Excerpt provided ▸
---
Written by Aaron Lacy
Early administration of oseltamivir in children hospitalized for influenza reduced length of stay, decreased 7-day readmission, need for critical care, and ECMO or death.
Why does this matter?
Each year influenza runs rampant, and this year is looking rough. With shortages of oseltamivir around the nation, we need to know if the medicine is effective, and we need to remind ourselves who should be getting it.
Tamiflu, for you?
This was a retrospective, multicenter review of 55,799 children hospitalized with influenza across 36 hospitals between 2007 and 2020. 33,207 children received oseltamivir, average age 3.61. Children treated with oseltamivir had a shorter length of stay (median 3 vs 4 days), lower 7-day readmission rate (3.4% vs 4.8%; aOR 0.72, 95% CI 0.66-0.77), reduced need for transfer to ICU (2.4% vs 5.5%; aOR 0.41, 05% CI 0.37-0.46), or a composite outcome of need for ECMO or death (0.9% vs 1.4%; aOR 0.63, 95% CI 0.54-0.73).
---
Information ▸
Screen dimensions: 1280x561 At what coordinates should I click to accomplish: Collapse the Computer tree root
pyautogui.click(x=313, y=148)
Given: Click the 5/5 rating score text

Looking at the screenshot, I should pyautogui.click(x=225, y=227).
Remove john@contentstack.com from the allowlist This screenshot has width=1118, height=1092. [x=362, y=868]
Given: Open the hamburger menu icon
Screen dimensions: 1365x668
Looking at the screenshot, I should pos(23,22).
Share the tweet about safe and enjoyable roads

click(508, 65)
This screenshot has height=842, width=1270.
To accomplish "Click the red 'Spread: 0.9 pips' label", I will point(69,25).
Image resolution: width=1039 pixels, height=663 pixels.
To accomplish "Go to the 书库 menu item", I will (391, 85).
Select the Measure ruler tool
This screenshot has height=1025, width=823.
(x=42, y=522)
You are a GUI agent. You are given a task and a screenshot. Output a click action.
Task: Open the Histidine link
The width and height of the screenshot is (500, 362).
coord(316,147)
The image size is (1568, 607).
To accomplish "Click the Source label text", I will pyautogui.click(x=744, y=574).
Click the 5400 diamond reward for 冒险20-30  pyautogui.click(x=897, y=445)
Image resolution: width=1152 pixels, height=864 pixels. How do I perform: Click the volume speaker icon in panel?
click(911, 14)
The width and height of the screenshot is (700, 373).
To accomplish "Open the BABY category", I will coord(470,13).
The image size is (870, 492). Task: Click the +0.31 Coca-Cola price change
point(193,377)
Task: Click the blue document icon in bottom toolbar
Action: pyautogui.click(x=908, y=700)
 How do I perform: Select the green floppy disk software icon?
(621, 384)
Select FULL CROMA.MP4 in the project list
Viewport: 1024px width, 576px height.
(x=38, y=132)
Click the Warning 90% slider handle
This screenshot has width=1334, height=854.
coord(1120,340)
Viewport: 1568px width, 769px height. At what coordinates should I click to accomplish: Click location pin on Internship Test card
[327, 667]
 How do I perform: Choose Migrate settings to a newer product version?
---
Prompt 1 ▸ In the oseltamivir write-up, rewrite the stretch from "This was a retrospective, multicenter" through "95% CI 0.54-0.73).", changing "retrospective" to "prospective".
Prompt 2 ▸
Answer these questions using the oseltamivir write-up that comes before the listing:
(a) Across how many hospitals were the children in the review hospitalized?
(b) What does the write-up say there are shortages of around the nation?
(c) What was the median length of stay for children treated with oseltamivir?
Prompt 3 ▸ Continue the oseltamivir write-up from where it stops.

Answer space 1 ▸
This was a prospective, multicenter review of 55,799 children hospitalized with influenza across 36 hospitals between 2007 and 2020. 33,207 children received oseltamivir, average age 3.61. Children treated with oseltamivir had a shorter length of stay (median 3 vs 4 days), lower 7-day readmission rate (3.4% vs 4.8%; aOR 0.72, 95% CI 0.66-0.77), reduced need for transfer to ICU (2.4% vs 5.5%; aOR 0.41, 05% CI 0.37-0.46), or a composite outcome of need for ECMO or death (0.9% vs 1.4%; aOR 0.63, 95% CI 0.54-0.73).

Answer space 2 ▸
(a) 36 hospitals
(b) Oseltamivir
(c) 3 days

Answer space 3 ▸
This is compelling evidence for oseltamivir – but in a specific population. While oseltamivir can reduce the length of symptoms in all-comers, IDSA guidelines are clear on who should get it. This includes the population in this review. Given the national shortage of this medication and relatively high side effect profile (i.e. 1 in 19 kids vomit), I will be sticking to the list below before administering or prescribing oseltamivir.
It’s not just for kids. These groups also benefit from neuraminidase inhibitors, even if outside a 48-hour window of symptom onset:
- All hospitalized patients
- Outpatients with progressive or severe disease
- Outpatients at high risk of complications from influenza (immunocompromised, serious comorbidities)
- Extremes of age (children <2 years and adults >65 years)
- Pregnant women and those within 2 weeks postpartum
Association of Early Oseltamivir with Improved Outcomes in Hospitalized Children with Influenza, 2007-2020. JAMA Pediatr. 2022 Nov 1;176(11):e223261. DOI: 10.1001/jamapediatrics.2022.3261.